Created on 15 Jun 2015 · 8Comments · Source: facebook/flow

Use any non ascii valid ecmascript character in your variables and your gonna get this error: Unexpected token ILLEGAL
I think this is a serious issue because it's stopping some users from using your checker.

And man we are in 2015, why utf-8 support is still a issue?

help wanted parsing

Source

matematicapentrutoti

Most helpful comment

The commit above should improve things a lot. We should now support unicode identifiers and whitespace, and although we already "supported" unicode in strings, the loc and range in the AST and in error locations are now accurate.

We don't yet support \u escapes in identifiers. So let 💩 = "poop" works, but let \u{1F4A9} = "poop" doesn't, yet.

mroch on 6 Apr 2017

🎉1 😄1

All 8 comments

http://es5.github.io/x7.html#x7.6

matematicapentrutoti on 15 Jun 2015

TL;DR - it's a known problem and limitation of our current lexer. We have ideas for how to fix it but it's probably a bunch of work and we won't be able to get to it soon. We're happy to take PR's though :)

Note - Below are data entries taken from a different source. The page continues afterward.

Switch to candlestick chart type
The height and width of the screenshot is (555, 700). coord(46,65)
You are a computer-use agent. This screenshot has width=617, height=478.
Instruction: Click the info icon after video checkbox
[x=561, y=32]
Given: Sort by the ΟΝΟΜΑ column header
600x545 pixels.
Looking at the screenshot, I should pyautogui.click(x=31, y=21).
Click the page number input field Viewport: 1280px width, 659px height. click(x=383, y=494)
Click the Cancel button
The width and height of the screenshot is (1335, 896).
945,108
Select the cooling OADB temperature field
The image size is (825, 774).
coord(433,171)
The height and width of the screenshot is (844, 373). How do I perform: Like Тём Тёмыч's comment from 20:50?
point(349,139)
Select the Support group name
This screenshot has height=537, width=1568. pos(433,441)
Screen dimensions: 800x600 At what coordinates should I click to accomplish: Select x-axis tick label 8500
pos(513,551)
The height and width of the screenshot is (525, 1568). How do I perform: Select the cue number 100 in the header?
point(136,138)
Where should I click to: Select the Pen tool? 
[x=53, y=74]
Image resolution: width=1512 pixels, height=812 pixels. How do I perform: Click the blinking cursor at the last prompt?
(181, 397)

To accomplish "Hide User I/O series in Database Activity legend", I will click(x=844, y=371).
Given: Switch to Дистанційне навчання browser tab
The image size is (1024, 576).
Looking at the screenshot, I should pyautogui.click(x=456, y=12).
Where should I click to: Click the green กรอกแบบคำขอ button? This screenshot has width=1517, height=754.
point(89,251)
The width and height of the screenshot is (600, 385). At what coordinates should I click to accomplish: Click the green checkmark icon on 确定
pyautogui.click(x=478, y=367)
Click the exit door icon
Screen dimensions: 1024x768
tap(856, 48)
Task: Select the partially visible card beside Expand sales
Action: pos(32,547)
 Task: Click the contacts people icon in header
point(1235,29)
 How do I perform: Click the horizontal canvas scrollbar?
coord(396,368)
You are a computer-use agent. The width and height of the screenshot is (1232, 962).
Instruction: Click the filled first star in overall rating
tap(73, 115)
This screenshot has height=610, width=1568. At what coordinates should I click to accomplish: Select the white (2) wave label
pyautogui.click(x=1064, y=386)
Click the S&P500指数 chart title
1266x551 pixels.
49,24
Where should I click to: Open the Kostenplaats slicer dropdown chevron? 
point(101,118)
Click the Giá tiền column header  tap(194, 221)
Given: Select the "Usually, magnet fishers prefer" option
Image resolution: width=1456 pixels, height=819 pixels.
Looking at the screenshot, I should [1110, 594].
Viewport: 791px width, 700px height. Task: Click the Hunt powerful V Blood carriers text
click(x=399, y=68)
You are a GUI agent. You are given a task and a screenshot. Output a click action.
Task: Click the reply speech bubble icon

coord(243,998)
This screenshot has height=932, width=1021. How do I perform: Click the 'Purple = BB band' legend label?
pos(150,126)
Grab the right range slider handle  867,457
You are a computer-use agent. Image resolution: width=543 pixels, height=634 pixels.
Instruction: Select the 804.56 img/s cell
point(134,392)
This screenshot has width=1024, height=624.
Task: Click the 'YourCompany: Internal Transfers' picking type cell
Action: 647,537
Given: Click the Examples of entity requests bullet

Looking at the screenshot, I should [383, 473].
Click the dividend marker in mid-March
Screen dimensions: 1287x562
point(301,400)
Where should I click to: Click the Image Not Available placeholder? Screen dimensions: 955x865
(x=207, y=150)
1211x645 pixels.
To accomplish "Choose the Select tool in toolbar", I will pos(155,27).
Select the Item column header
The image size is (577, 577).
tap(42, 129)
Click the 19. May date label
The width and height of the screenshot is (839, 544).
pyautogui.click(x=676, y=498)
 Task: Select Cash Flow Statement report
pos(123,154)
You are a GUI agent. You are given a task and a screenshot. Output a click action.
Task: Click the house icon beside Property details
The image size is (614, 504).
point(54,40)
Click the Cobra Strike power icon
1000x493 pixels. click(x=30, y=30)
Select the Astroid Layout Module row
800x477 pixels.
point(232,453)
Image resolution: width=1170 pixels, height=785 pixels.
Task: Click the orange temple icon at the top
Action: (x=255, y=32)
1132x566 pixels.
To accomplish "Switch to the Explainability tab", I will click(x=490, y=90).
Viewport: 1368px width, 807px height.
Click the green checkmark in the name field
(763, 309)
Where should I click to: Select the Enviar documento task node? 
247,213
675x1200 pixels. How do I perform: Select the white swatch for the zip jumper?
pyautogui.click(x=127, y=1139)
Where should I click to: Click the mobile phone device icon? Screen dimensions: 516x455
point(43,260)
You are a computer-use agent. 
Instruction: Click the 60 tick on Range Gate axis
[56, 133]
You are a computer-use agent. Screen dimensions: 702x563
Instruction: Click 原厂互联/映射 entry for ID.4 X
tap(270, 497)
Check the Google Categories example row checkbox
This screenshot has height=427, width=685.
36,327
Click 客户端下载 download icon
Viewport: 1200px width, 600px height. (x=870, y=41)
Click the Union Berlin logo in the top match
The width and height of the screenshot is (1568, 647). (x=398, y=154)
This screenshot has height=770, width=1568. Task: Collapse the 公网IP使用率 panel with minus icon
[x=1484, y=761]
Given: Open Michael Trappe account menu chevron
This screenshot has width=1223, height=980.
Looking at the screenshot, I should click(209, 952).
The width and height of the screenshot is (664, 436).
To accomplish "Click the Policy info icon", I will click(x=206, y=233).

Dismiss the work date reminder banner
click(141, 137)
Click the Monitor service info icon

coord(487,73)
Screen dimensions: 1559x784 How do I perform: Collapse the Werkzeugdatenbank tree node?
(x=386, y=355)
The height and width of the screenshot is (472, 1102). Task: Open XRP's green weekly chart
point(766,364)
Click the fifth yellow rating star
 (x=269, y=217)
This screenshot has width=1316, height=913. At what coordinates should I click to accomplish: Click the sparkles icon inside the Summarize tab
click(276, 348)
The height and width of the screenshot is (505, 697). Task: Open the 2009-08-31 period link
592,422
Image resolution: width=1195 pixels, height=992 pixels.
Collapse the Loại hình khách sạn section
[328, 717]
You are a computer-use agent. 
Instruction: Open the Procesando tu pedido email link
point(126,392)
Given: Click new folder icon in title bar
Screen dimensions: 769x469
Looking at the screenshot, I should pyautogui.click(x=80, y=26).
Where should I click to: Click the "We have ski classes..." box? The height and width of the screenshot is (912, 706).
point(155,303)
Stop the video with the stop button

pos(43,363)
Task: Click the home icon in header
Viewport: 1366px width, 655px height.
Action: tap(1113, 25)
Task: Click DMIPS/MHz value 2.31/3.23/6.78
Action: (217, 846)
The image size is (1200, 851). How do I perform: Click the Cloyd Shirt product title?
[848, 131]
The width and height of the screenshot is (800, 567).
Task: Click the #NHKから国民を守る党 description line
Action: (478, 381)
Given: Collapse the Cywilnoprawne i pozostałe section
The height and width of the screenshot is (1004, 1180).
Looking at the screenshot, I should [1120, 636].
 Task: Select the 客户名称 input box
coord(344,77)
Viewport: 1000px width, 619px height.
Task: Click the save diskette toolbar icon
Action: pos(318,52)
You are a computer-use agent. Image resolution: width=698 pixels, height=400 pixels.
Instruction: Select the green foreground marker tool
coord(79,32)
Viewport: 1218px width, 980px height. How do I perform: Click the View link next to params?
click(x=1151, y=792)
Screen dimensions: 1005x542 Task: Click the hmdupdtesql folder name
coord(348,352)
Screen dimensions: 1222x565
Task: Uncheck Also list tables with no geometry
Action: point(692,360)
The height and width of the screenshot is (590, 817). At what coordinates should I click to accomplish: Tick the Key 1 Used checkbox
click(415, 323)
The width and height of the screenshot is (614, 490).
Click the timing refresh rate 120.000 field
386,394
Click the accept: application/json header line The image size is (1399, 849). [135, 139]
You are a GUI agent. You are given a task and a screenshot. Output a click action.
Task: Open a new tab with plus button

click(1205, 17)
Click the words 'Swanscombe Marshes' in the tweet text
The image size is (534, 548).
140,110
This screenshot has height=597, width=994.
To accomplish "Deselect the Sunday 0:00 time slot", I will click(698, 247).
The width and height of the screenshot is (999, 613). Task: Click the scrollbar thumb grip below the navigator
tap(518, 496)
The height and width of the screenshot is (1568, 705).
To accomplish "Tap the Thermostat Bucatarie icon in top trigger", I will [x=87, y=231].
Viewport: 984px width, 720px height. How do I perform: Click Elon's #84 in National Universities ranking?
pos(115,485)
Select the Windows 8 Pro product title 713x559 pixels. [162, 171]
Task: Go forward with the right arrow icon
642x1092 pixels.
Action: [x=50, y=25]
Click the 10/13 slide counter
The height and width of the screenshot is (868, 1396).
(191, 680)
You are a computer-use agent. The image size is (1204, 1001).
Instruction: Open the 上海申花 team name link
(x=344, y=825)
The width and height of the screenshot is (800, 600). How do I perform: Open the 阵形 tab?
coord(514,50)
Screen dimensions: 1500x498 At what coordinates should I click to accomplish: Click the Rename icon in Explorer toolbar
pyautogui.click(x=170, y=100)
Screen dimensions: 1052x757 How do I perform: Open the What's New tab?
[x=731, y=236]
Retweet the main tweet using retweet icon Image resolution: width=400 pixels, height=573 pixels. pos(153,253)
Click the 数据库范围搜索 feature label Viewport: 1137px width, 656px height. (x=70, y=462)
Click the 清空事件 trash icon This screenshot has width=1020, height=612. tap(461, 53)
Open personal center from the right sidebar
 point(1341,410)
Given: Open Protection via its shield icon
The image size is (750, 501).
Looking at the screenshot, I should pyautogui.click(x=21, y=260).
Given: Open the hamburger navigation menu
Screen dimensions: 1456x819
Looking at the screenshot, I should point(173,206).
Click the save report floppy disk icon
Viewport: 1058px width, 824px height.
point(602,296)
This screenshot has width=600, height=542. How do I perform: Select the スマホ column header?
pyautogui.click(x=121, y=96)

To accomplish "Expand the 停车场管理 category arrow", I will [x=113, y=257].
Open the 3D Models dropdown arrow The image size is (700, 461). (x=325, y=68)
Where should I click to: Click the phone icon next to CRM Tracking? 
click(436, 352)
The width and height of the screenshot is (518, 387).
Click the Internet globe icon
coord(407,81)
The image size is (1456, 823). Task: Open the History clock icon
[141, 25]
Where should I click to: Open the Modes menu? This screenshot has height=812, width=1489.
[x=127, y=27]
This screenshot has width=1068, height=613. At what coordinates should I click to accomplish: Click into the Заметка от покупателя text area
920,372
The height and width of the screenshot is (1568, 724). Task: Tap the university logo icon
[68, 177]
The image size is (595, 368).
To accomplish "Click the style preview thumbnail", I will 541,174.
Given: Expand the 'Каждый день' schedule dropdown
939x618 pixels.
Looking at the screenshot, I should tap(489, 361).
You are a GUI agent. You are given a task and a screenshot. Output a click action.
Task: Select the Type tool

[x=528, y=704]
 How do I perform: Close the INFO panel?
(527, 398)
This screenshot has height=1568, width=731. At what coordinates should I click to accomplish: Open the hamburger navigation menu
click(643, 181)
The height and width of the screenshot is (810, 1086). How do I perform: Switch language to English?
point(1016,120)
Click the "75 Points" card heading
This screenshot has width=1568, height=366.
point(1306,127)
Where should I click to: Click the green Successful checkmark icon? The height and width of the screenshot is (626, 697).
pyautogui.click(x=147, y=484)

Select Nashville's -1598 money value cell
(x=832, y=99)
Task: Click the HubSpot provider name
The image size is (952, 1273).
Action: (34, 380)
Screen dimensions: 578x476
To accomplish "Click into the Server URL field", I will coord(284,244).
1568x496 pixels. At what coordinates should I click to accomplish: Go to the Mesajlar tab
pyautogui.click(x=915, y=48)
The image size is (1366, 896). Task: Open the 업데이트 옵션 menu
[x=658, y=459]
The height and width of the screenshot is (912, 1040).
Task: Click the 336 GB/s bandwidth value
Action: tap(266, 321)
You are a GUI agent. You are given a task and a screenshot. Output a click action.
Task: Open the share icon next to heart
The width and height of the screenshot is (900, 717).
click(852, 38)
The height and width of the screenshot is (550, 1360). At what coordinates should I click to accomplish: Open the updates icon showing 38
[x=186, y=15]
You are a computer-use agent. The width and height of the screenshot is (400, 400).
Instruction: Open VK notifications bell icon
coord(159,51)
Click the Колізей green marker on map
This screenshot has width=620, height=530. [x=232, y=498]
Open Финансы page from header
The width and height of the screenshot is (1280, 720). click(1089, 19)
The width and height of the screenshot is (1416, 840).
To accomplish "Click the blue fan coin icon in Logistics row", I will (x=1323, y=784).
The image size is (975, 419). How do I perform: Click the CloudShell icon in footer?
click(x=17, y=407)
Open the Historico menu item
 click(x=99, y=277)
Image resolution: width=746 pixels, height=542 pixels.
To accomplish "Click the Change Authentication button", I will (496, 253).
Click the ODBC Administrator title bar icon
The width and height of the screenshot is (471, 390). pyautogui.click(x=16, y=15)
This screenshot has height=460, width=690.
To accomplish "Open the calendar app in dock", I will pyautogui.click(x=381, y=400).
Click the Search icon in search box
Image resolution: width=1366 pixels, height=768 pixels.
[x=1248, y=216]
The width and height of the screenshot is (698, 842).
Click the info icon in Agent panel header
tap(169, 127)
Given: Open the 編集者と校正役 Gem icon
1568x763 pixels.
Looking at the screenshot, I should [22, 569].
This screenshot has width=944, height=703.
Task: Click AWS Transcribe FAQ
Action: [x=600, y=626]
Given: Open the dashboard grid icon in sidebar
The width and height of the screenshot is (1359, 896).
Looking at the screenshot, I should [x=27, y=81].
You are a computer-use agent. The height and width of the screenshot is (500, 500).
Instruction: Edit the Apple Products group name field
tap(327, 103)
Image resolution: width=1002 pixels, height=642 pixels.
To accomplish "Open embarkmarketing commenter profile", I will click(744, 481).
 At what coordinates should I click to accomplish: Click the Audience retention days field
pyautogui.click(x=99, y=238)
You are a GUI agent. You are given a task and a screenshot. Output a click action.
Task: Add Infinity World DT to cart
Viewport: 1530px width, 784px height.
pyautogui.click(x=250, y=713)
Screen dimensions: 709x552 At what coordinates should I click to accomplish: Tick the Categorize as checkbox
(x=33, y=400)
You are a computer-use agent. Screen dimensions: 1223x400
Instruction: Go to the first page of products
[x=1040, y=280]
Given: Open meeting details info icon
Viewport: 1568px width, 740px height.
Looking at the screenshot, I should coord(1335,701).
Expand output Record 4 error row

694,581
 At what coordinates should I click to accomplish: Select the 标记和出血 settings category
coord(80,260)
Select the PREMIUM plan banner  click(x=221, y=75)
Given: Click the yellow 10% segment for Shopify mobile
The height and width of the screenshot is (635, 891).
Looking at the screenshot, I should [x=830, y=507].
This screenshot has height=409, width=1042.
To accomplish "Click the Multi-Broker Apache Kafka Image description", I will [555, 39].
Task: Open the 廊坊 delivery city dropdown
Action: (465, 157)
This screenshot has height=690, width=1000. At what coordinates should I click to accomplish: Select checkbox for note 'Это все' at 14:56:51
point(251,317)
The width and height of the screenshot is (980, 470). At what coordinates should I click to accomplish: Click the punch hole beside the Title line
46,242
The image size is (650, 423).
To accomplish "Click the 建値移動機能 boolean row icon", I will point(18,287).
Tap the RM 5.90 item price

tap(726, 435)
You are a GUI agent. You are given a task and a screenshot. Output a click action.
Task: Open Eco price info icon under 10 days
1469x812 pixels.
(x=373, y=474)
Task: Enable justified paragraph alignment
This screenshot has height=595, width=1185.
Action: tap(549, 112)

It's a current limitation of the lexer. We've hand-written the parser but still use a lexer generator to lex the file. ocamllex, the lexer generator we use, generates a state machine that goes byte by byte. So sure, we could lex the unicode characters as UTF-8 and just teach the state machine about it.

The big problem with dealing with UTF-8 in ocamllex is that the spec for which unicode characters are allowed where is really complicated. Esprima, a JS parser written in JS, uses a giant regex with UTF-16 ranges to decide if a unicode character is allowed as the start of an identifier or in an identifier. When dealing with UTF-8, you don't have the luxury of these UTF-16 ranges. I wrote a little script to generate a UTF-8 regex for the allowed character classes, and it was ginormous. Plugging it into ocamllex resulted in way to many states for the poor little state machine.

The fix will probably be handwriting a new lexer, switching to a different lexer generator, or pre-processing the input source code. So yeah, despite it being 2015 unicode support is still non-trivial :(

gabelevi on 15 Jun 2015

A quick, incomplete and dirty hack is to support at least Latin Extended A & B. I'm not suggesting support for precomposed characters . This kind of support would be covering all Latin alphabets in Europe, south and north America and Africa. There are only 336 characters, this should not bee too taxing on your state machine.

matematicapentrutoti on 16 Jun 2015

Non-ISO-8859-1 identifiers are used in popular d3 library:

var ε = 1e-6, ε2 = ε * ε, π = Math.PI, τ = 2 * π, τε = τ - ε, halfπ = π / 2, d3_radians = π / 180, d3_degrees = 180 / π;

When trying to import this library from flow-checked file

/* @flow */
import * as d3 from 'd3'
...

flow fails to parse d3.js and therefore does not allow to import it:

js/myfile.js:3
  3: import * as d3 from 'd3'
                         ^^^^ d3. Required module not found

node_modules/d3/d3.js:1260
1260:   var ?? = 1e-6, ε2 = ε * ε, π = Math.PI, τ = 2 * π, τε = τ - ε, halfπ = π / 2, d3_radians = π / 180, d3_degrees = 180 / π;
            ^ Unexpected token ILLEGAL

tomkur on 26 Feb 2016

Curiously, simply quoting keys in an object fixes the issue:

const CONVERSIONS = {
  m: 1,
  cm: 100,
  mm: 1000,
  "μm": 1000000
}

FlowType Try

STRML on 21 Aug 2016

@gabelevi I tried looking into the source but I am new to ocaml, could you use something like [$_[:alpha:]][$_[:alnum:]]* for identifiers? I've been using this pattern for syntax highlighting in sublime and it works with chinese, russian, etc... characters.